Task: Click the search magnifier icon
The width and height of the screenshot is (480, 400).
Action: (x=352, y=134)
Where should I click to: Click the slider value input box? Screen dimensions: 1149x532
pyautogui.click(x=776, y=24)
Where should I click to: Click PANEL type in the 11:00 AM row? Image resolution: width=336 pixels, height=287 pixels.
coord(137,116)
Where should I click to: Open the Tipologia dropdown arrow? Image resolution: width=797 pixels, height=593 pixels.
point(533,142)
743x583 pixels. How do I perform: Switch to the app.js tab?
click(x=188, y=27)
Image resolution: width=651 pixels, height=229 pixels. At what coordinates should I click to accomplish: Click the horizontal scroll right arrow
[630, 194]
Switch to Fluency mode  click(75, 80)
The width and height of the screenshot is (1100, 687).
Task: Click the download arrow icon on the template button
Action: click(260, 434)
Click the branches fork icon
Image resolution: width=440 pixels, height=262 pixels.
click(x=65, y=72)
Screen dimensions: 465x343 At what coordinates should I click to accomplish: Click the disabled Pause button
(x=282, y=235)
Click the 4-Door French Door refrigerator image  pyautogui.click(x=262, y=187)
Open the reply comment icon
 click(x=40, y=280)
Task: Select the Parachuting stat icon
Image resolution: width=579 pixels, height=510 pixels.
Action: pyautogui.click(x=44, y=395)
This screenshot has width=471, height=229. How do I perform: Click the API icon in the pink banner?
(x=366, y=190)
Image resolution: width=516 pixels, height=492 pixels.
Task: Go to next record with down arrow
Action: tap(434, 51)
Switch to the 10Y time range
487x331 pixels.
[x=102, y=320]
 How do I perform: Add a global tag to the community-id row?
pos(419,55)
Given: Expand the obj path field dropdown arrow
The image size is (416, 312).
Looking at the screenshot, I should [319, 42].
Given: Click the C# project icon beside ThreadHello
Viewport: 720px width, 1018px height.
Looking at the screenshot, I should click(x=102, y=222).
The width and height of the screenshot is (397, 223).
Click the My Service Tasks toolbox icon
================
**Exercise description**
The listing above has to be repeated exactly, down to the last line.

**Response to the task**
Task: Click the search magnifier icon
The width and height of the screenshot is (480, 400).
Action: (x=352, y=134)
Where should I click to: Click the slider value input box? Screen dimensions: 1149x532
pyautogui.click(x=776, y=24)
Where should I click to: Click PANEL type in the 11:00 AM row? Image resolution: width=336 pixels, height=287 pixels.
coord(137,116)
Where should I click to: Open the Tipologia dropdown arrow? Image resolution: width=797 pixels, height=593 pixels.
point(533,142)
743x583 pixels. How do I perform: Switch to the app.js tab?
click(x=188, y=27)
Image resolution: width=651 pixels, height=229 pixels. At what coordinates should I click to accomplish: Click the horizontal scroll right arrow
[630, 194]
Switch to Fluency mode  click(75, 80)
The width and height of the screenshot is (1100, 687).
Task: Click the download arrow icon on the template button
Action: click(260, 434)
Click the branches fork icon
Image resolution: width=440 pixels, height=262 pixels.
click(x=65, y=72)
Screen dimensions: 465x343 At what coordinates should I click to accomplish: Click the disabled Pause button
(x=282, y=235)
Click the 4-Door French Door refrigerator image  pyautogui.click(x=262, y=187)
Open the reply comment icon
 click(x=40, y=280)
Task: Select the Parachuting stat icon
Image resolution: width=579 pixels, height=510 pixels.
Action: pyautogui.click(x=44, y=395)
This screenshot has width=471, height=229. How do I perform: Click the API icon in the pink banner?
(x=366, y=190)
Image resolution: width=516 pixels, height=492 pixels.
Task: Go to next record with down arrow
Action: tap(434, 51)
Switch to the 10Y time range
487x331 pixels.
[x=102, y=320]
 How do I perform: Add a global tag to the community-id row?
pos(419,55)
Given: Expand the obj path field dropdown arrow
The image size is (416, 312).
Looking at the screenshot, I should [319, 42].
Given: Click the C# project icon beside ThreadHello
Viewport: 720px width, 1018px height.
Looking at the screenshot, I should click(x=102, y=222).
The width and height of the screenshot is (397, 223).
Click the My Service Tasks toolbox icon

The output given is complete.